Number Precision in JSON
Understand JSON number precision limits, IEEE 754 floating-point issues, and how large integers lose accuracy. Learn safe practices for financial and ID data in JSON.
Detailed Explanation
JSON numbers follow the syntax defined in RFC 8259: optional sign, integer part, optional decimal fraction, and optional exponent. Crucially, the JSON specification does not impose any limits on the range or precision of numbers. However, real-world parsers use IEEE 754 double-precision floating-point representation, which introduces precision limits that every developer must understand.

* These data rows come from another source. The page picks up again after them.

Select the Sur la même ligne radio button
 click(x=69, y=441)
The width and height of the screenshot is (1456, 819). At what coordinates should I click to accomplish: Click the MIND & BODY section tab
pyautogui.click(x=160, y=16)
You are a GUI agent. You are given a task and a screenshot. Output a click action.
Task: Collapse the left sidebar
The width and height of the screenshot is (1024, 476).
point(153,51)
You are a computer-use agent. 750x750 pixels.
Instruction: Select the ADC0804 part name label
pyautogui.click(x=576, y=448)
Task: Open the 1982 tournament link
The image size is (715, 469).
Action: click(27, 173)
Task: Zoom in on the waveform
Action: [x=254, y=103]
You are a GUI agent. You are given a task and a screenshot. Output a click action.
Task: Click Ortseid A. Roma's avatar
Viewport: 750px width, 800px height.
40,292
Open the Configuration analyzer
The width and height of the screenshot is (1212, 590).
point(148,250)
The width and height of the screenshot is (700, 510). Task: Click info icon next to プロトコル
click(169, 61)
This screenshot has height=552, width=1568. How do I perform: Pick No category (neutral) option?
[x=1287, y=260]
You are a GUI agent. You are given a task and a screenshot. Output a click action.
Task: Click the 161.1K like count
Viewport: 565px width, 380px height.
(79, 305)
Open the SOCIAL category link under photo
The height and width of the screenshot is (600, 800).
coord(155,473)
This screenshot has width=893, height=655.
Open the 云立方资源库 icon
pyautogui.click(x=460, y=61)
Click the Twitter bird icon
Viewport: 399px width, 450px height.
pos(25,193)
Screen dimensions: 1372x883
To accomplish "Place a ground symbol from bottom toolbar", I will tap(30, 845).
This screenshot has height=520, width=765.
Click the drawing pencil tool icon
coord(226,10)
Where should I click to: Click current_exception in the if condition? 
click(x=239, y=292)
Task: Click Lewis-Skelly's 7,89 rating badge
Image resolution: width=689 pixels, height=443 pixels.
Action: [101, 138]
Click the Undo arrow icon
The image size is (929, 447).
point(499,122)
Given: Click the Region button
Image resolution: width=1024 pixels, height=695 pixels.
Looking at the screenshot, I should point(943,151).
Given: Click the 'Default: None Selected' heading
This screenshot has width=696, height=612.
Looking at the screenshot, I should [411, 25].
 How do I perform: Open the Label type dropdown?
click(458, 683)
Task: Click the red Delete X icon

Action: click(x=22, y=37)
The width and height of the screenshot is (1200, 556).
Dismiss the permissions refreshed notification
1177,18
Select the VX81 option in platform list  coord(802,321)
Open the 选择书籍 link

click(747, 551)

IEEE 754 double-precision limits:
JavaScript's Number type (and most JSON parsers) uses 64-bit IEEE 754 doubles, which provide:
- Integer precision: Exact representation up to 2^53 - 1 (9,007,199,254,740,991), known as
Number.MAX_SAFE_INTEGER - Maximum value: Approximately 1.8 x 10^308
- Smallest positive value: Approximately 5 x 10^-324
- Decimal precision: Approximately 15-17 significant digits
The integer precision problem:
Integers larger than 2^53 lose precision when parsed as JavaScript numbers:
JSON.parse('{"id": 9007199254740993}')
// Result: { id: 9007199254740992 } — off by one!
This is a critical issue for systems that use 64-bit integer IDs. Twitter famously encountered this problem and started including both numeric and string representations of tweet IDs in their API responses ("id" and "id_str").
The decimal precision problem:
Floating-point arithmetic produces well-known rounding errors:
JSON.parse('{"price": 0.1}') + JSON.parse('{"price": 0.2}')
// Result: 0.30000000000000004
This is not a JSON issue but a fundamental property of IEEE 754 representation. Numbers like 0.1 and 0.2 cannot be represented exactly in binary floating-point.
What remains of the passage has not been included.